HTC Corp (宏達電), the world’s largest maker of handsets using Microsoft Corp’s Windows operating system, will have revenue growth of at least 10 percent for the full year, president Peter Chou (周永明) said at the company’s year-end party yesterday at its headquarters in Taoyuan.
HTC began selling its G1, the first handset using Google Inc’s Android software, on Oct. 22 with a forecast to sell 1 million units by Dec. 31. The company targeted shipments of at least 2 million Touch Diamond phones, which use Microsoft’s platform, by the end of last year.
Revenue last year climbed 29 percent to NT$153 billion (US$4.6 billion) while profit dipped 0.9 percent to NT$28.7 billion after costs were raised by a new accounting rule, that requires employee stock bonuses to be expensed.

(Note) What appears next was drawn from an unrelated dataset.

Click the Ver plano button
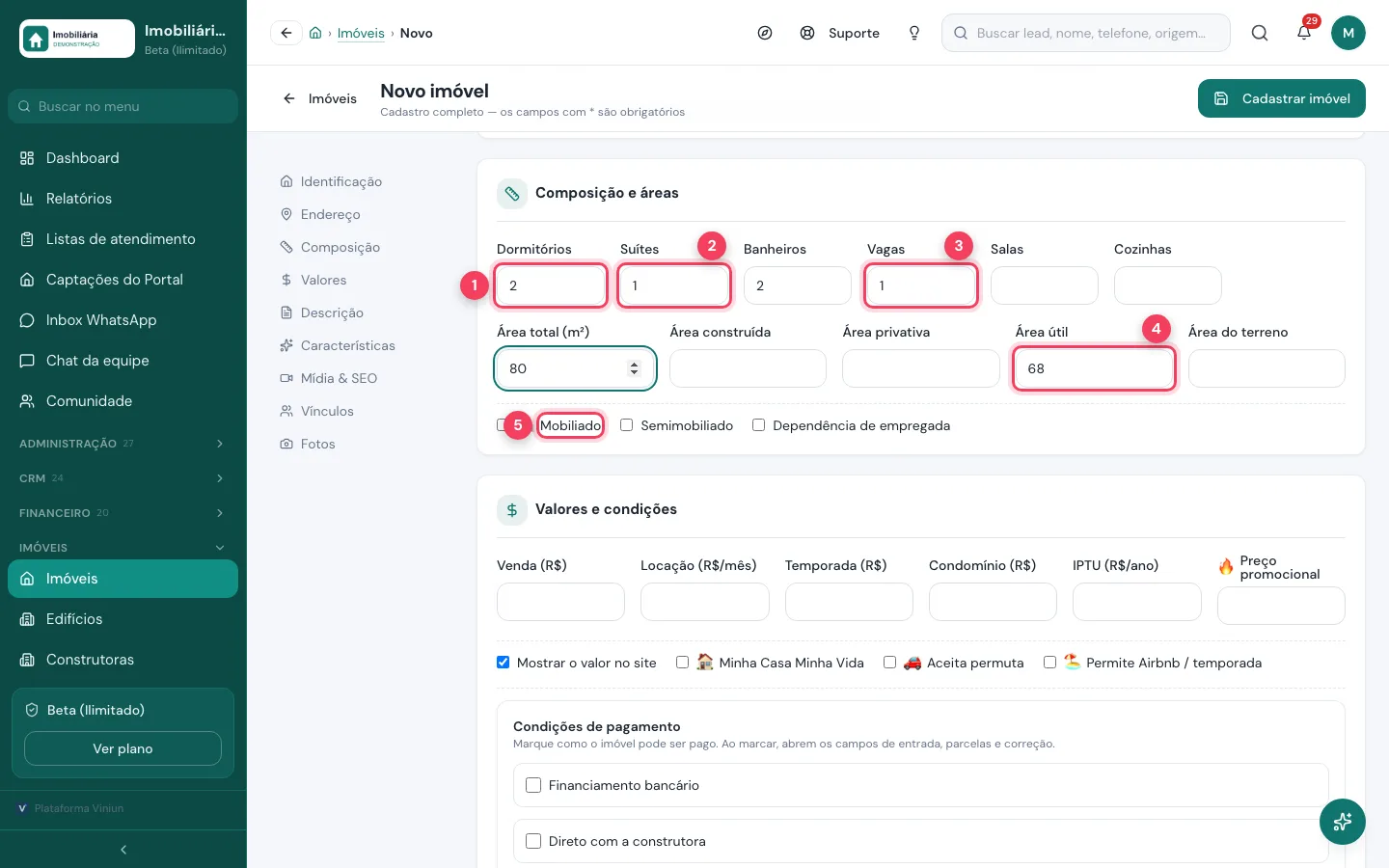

HTC expects to release new Google-based handsets in Asia by the middle of this year, Jack Tong (董俊良), vice president for Asia-Pacific said on Nov. 26.
Meanwhile, HTC and Asustek Computer Inc 華碩電腦) incurred combined foreign-exchange losses of as much as NT$3 billion in the fourth quarter after a slump in the euro cut the value of their sales.
Asustek, maker of the low-cost Eee PC laptop, had a currency-related loss of as much as NT$2 billion, while HTC was hurt by up to NT$1 billion, officials at the companies said. They declined to be identified because the figures haven’t been formally disclosed.
Taiwanese firms face foreign-exchange losses as they are paid in euros for sales to that region while most of their costs are in US or NT dollars. The euro’s average value against the US currency fell 12 percent in the fourth quarter from three months earlier as the region slipped further into recession.
A 7 percent decline in the average value of the euro against the NT dollar in the fourth quarter from three months earlier contributed the most to HTC’s profit drop in the period, the company official said. HTC said on Oct. 31 that the currency would shave at least 2 percentage points from its fourth-quarter gross margin.